In order to turn a filter's execution asynchronous, you need to cast the ContainerRequestContext into a SuspendableContainerRequestContext (for pre/post request filters), or cast the ContainerResponseContext into a SuspendableContainerResponseContext (for response filters).

These context objects can turn the current filter's execution to asynchronous by calling the suspend() method. Once asynchronous, the filter chain is suspended, and will only resume after one of the following method is called on the context object:

abortWith(Response)
Terminate the filter chain, return the given Response to the client (only for ContainerRequestFilter).
resume()
Resume execution of the filter chain by calling the next filter.
resume(Throwable)
Abort execution of the filter chain by throwing the given exception. This behaves as if the filter were synchronous and threw the given exception.

You can also do async processing inside your AsyncWriterInterceptor (if you are using Async IO), which is the asynchronous-supporting equivalent to WriterInterceptor. In this case, you don't need to manually suspend or resume the request.

36.2. Client Side Filters

On the client side you also have two types of filters: ClientRequestFilter and ClientResponseFilter. ClientRequestFilters run before your HTTP request is sent over the wire to the server. ClientResponseFilters run after a response is received from the server, but before the response body is unmarshalled. ClientRequestFilters are also allowed to abort the execute of the request and provide a canned response without going over the wire to the server.
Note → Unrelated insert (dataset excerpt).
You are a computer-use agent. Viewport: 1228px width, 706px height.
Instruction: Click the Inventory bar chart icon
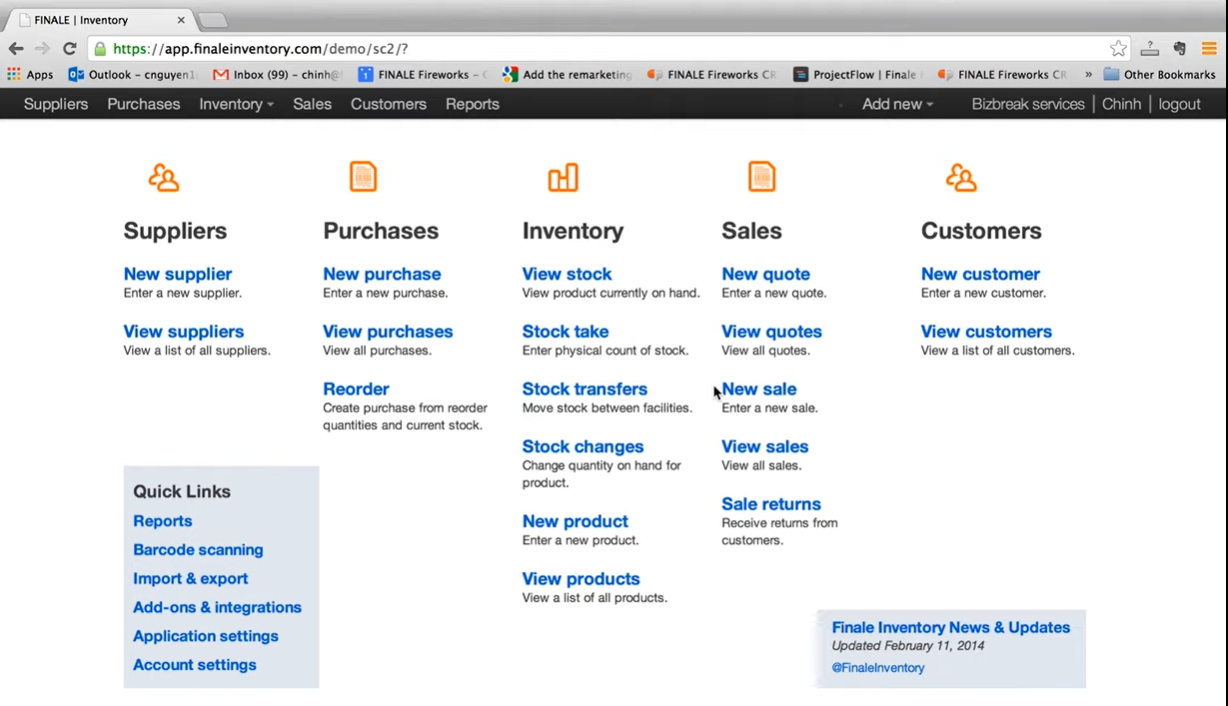(562, 178)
ClientResponseFilters can modfiy the Response object before it is handed back to application code. Here's some pseudo code to illustrate things.


            // execute request filters
            for (ClientRequestFilter filter : requestFilters) {
               filter.filter(requestContext);
               if (isAborted(requestContext)) {
                  return requestContext.getAbortedResponseObject();
               }
            }

            // send request over the wire
            response = sendRequest(request);

            // execute response filters
            for (ClientResponseFilter filter : responseFilters) {
               filter.filter(requestContext, responseContext);
            }
        

36.3. Reader and Writer Interceptors

While filters modify request or response headers, interceptors deal with message bodies. Interceptors are executed in the same call stack as their corresponding reader or writer. ReaderInterceptors wrap around the execution of MessageBodyReaders. WriterInterceptors wrap around the execution of MessageBodyWriters. They can be used to implement a specific content-encoding. They can be used to generate digital signatures or to post or pre-process a Java object model before or after it is marshalled.
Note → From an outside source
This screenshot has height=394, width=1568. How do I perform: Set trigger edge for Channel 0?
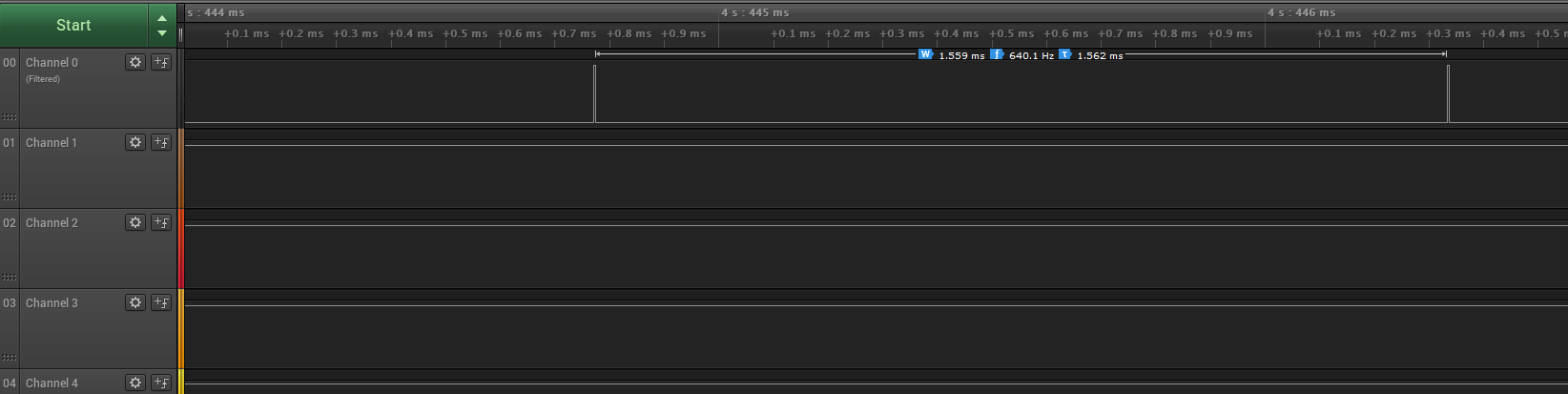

Note that in order to support Async IO, you can implement AsyncWriterInterceptor, which is a subtype of WriterInterceptor.
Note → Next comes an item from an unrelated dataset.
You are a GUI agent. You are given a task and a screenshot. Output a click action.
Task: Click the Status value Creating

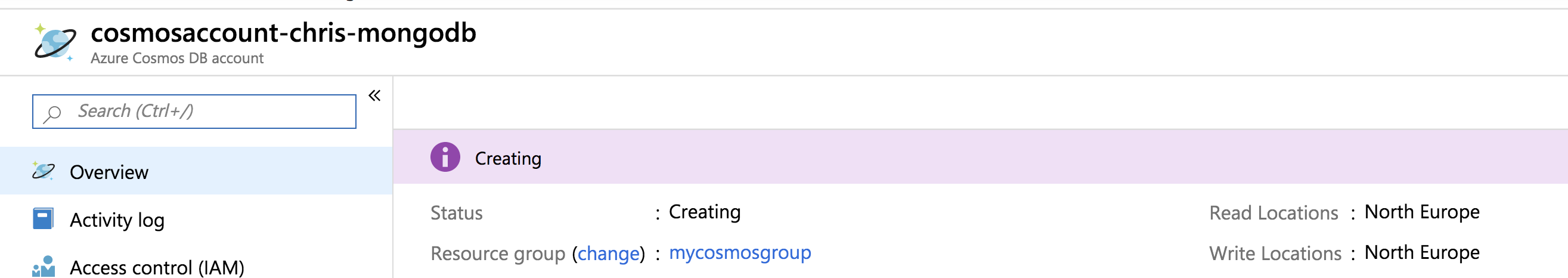coord(704,212)

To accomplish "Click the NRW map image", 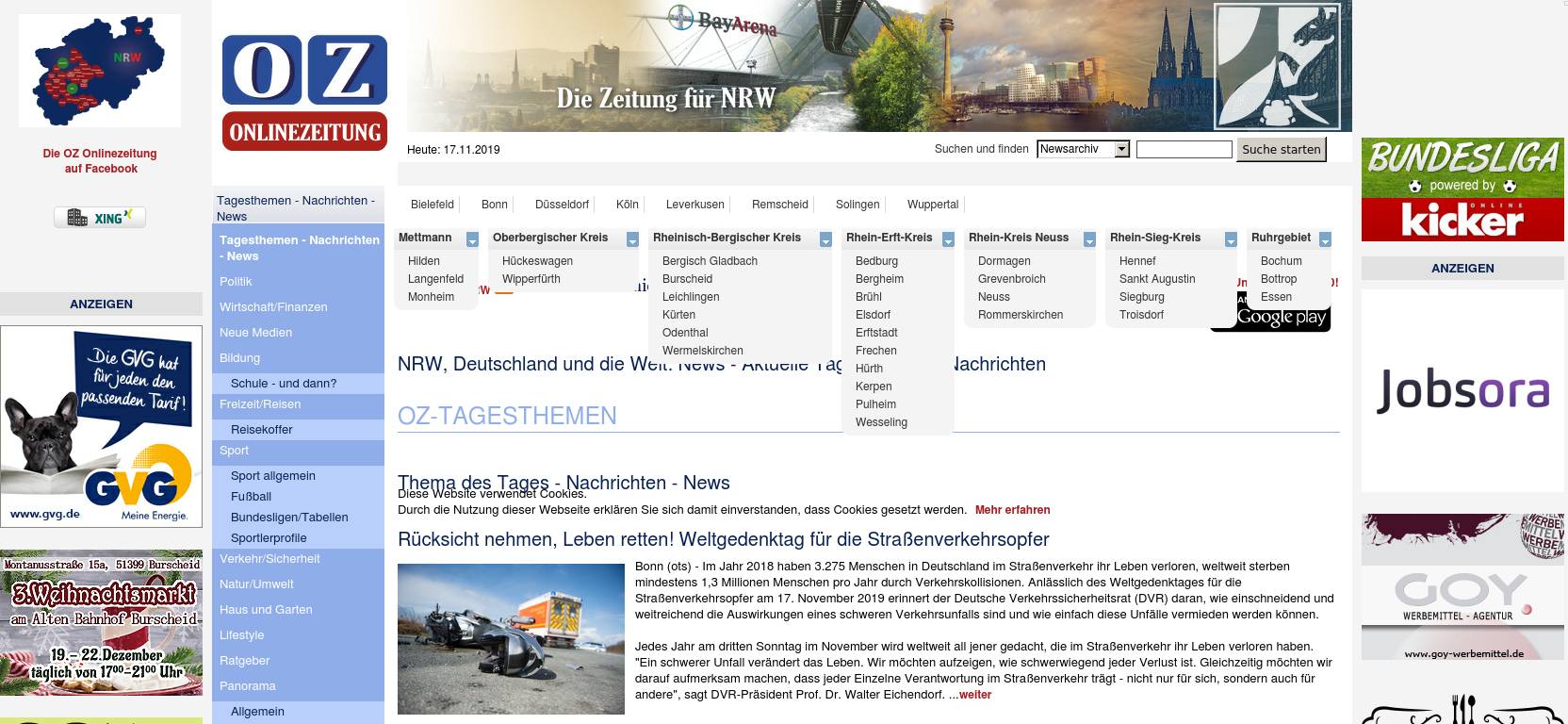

36.4. Per Resource Method Filters and Interceptors

Sometimes you want a filter or interceptor to only run for a specific resource method. You can do this in two different ways: register an implementation of DynamicFeature or use the @NameBinding annotation. The DynamicFeature interface is executed at deployment time for each resource method. You just use the Configurable interface to register the filters and interceptors you want for the specific resource method. @NameBinding works a lot like CDI interceptors. You annotate a custom annotation with @NameBinding and then apply that custom annotation to your filter and resource method. The custom annotation must use @Retention(RetentionPolicy.RUNTIME) in order for the attribute to be picked up by the RESTEasy runtime code when it is deployed.


            @NameBinding
            @Retention(RetentionPolicy.RUNTIME)
            public @interface DoIt {}

            @DoIt
            public class MyFilter implements ContainerRequestFilter {...}

            @Path("/root")
            public class MyResource {

               @GET
               @DoIt
               public String get() {...}
            }
        

36.5. Ordering

Ordering is accomplished by using the @BindingPriority annotation on your filter or interceptor class.